Die Mitglieder von BirdLife sind es auch, die unsere Citizen-Science-Projekte tragen. Oft nimmt eine Person gleich an mehreren Programmen teil. Die Beziehung zwischen Vogelkunde und ehrenamtlichen HelferInnen wird im Englischen sehr treffend mit "Purposeful Birdwatching" beschrieben. Locker könnte man das als "Vogelbeobachten mit Mehrwert" übersetzen. Der Mehrwert entsteht dabei auf beiden Seiten: für die Wissenschaft werden Daten gesammelt, die ohne große Geldmittel sonst nicht aufzutreiben wären, und für den ehrenamtlichen Zähler bleibt das Gefühl, mit einer gerne gemachten Freizeitbeschäftigung gleichzeitig etwas sinnvolles getan zu haben, nämlich zur Erforschung und damit auch zum Schutz der Vögel beigetragen zu haben.

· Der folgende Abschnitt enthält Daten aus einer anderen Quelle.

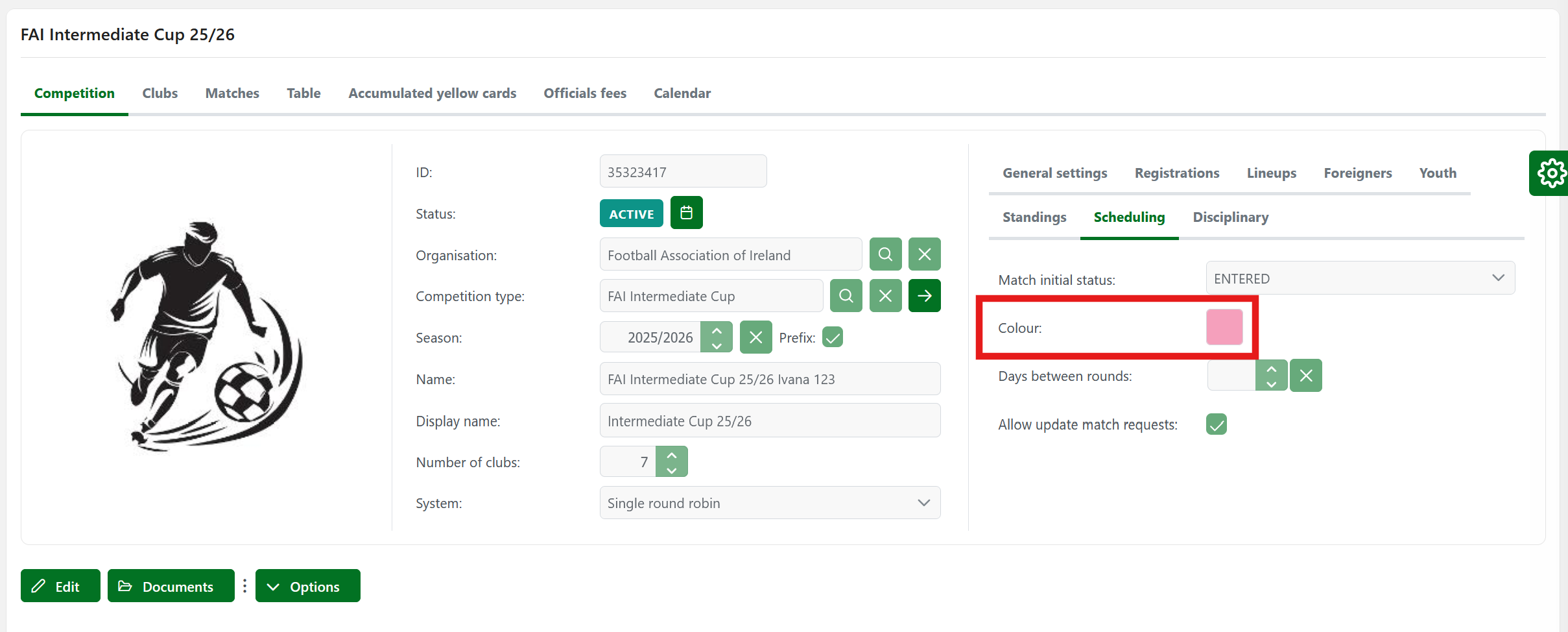Open the Competition type via the arrow icon
Image resolution: width=1568 pixels, height=632 pixels.
tap(924, 296)
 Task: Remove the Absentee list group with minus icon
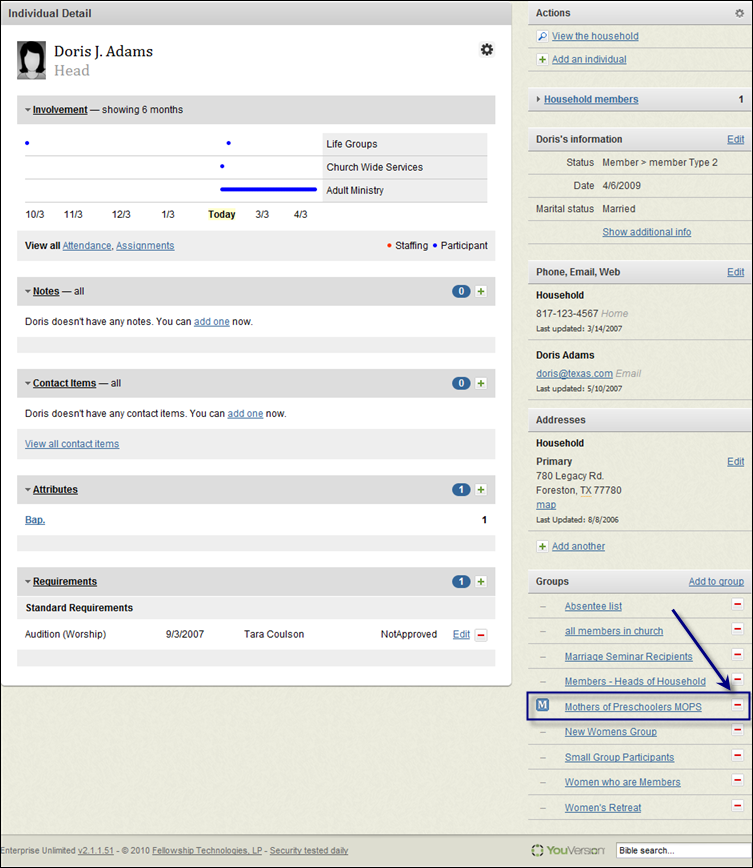coord(737,604)
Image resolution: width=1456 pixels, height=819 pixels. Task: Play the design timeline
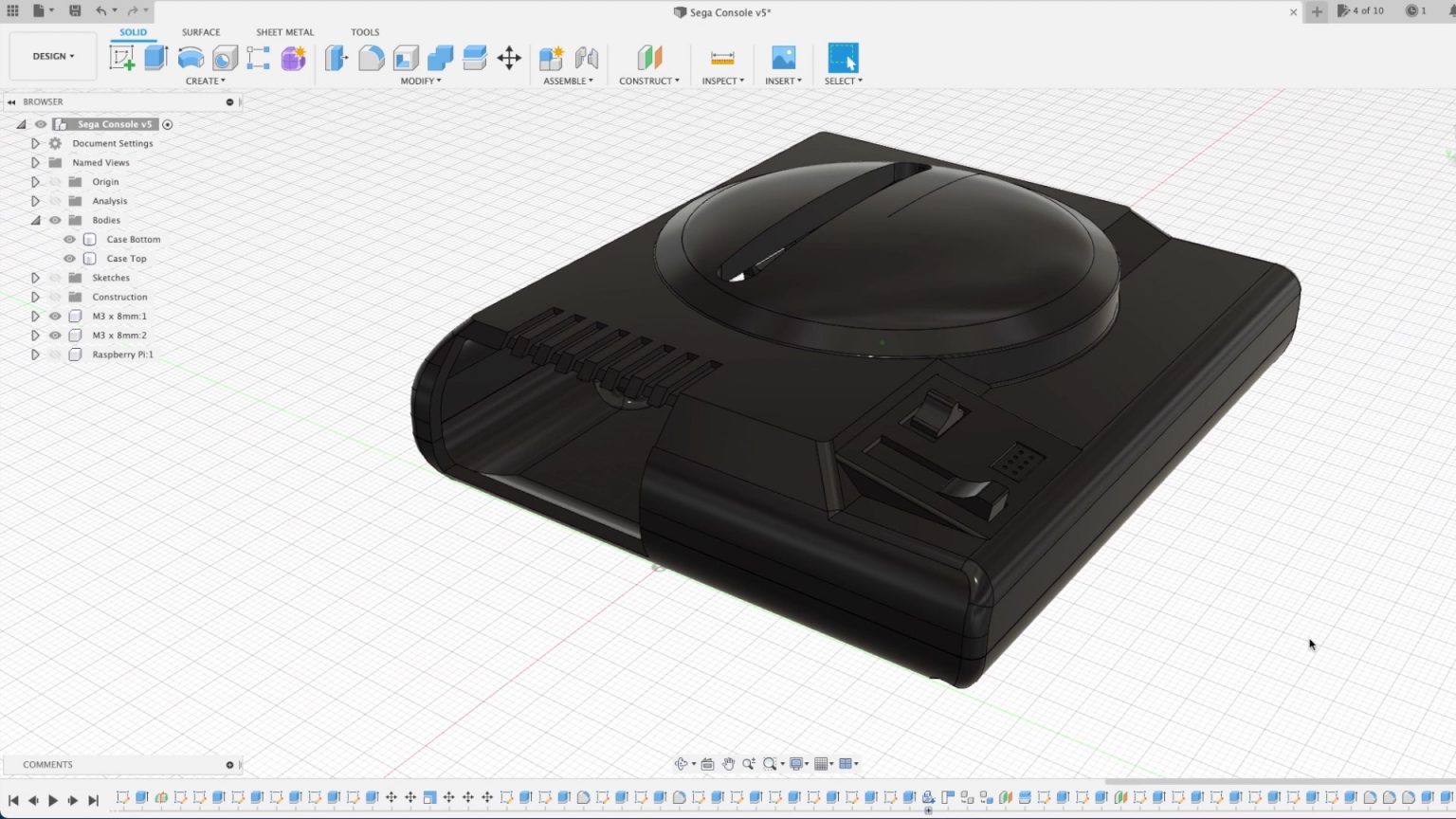click(54, 799)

Neben dem Wissen um den Sinn der Zählungen bekommen die MitarbeiterInnen auch regelmäßig Feedback. Was sind besonders spannende Ergebnisse? Wie viele Leute haben mitgemacht? Welche besonderen Arten wurden entdeckt? Gibt es auffällige Entwicklungen wie z. B. starke Zu- oder Abnahmen? Hier sind auch die neuen Medien eine große Hilfe. Bei einem anderen aktuell laufenden Projekt, dem österreichischen Brutvogelatlas, können Daten nicht nur via Internet gemeldet werden, sondern der tagesaktuelle Datenstand kann dort auch eingesehen werden. Man ist tatsächlich live dabei wie der Wissensstand wächst und wächst, sich also in diesem Fall die Österreich-Karte mit den Nachweisen der Brutvögel füllt.
Vögel sind halbwegs leicht erkennbar, ihre Vielfalt ist recht groß, aber gleichzeitig überschaubar (ca. 400 Arten kommen in Österreich vor), sie sind oft bunt, zeigen spannende Verhaltensweisen, sie sind aus menschlicher Sicht "süß" - kurzum, sie sind Sympathieträger auf vielen Ebenen. Wenn man Vögel mag, dann beschäftigt man sich mit ihnen. Das Engagement bedeutet oft nicht nur die Beteiligung an Citizen-Science-Projekten, sondern man möchte auch etwas tun, um sie zu fördern oder zu schützen. So spannt sich der Bogen vom Interesse an Vögeln über das Ansammeln von Wissen um diese Tiergruppe bis hin zur Umsetzung, zum Beispiel im eigenen Garten: Nisthilfen werden montiert, beerentragende Früchte gepflanzt, ein Teil des Gartens wird weniger oft gemäht oder im Winter werden Futterhäuschen aufgestellt. Dieses Bewusstsein in der Bevölkerung ist auch notwendig, wenn wir unsere Vogelwelt langfristig erhalten wollen: der oben erwähnte Farmland Bird Index zeigt, dass die häufigen Kulturlandschaftsvögel seit 1998 um gut 35 Prozent weniger geworden sind.